Paty Cantú, veinte años después

Llegar a los 20 años de carrera también significa entender que la permanencia no consiste en quedarse exactamente en el mismo lugar.

Paty Cantú ha atravesado diferentes momentos de la industria musical y ha tenido que reinventarse junto con ella. Hoy puede mirar su trayectoria desde una perspectiva distinta, con mayor claridad sobre lo que quiere decir, los límites que está dispuesta a establecer y la artista que desea seguir construyendo.
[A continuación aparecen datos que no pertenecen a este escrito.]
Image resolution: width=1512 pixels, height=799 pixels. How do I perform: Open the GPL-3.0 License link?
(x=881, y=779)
En ese sentido, estas presentaciones representan una fotografía muy particular de su presente: una cantante capaz de celebrar aquello que la trajo hasta aquí sin quedarse atrapada en ello.
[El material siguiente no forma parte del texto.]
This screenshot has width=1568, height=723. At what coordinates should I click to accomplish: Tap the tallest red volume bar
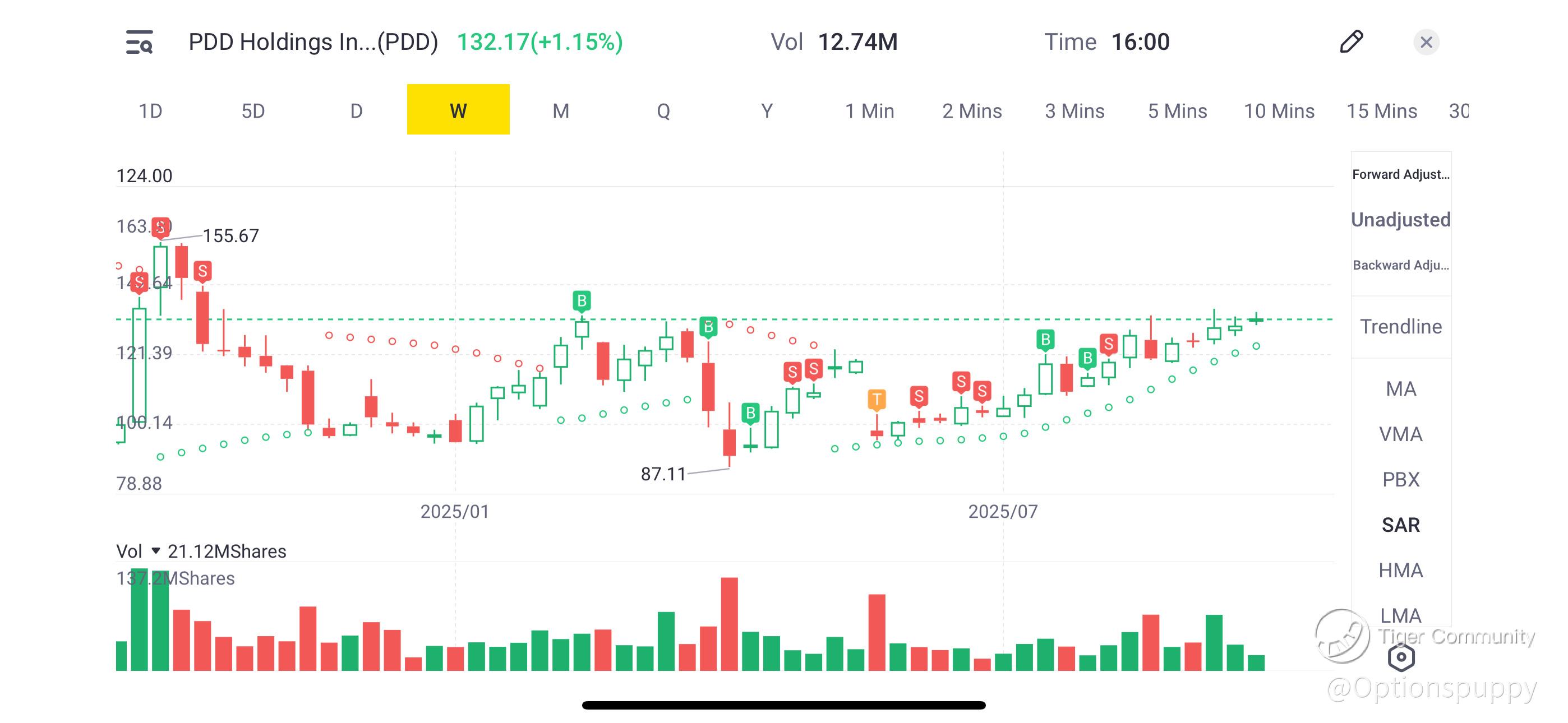729,624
Porque crecer también significa poder decir: esa fui yo, esa canción nació de mí, esa historia me pertenece, pero hoy soy otra.

Y quizá esa sea la parte más interesante de celebrar 20 años.

No se trata únicamente de contar cuánto tiempo ha pasado, sino de reconocer todo lo que cambió durante ese tiempo.

Entre un público entregado, un repertorio que forma parte de la memoria de varias generaciones y una artista que continúa encontrando nuevas formas de expresarse, Paty Cantú convirtió La Maraka en el escenario perfecto para celebrar dos décadas de música.

Veinte años después, sus canciones siguen sonando. Pero ella también ha cambiado.

Y eso, en una carrera artística, puede ser una de las formas más honestas de éxito.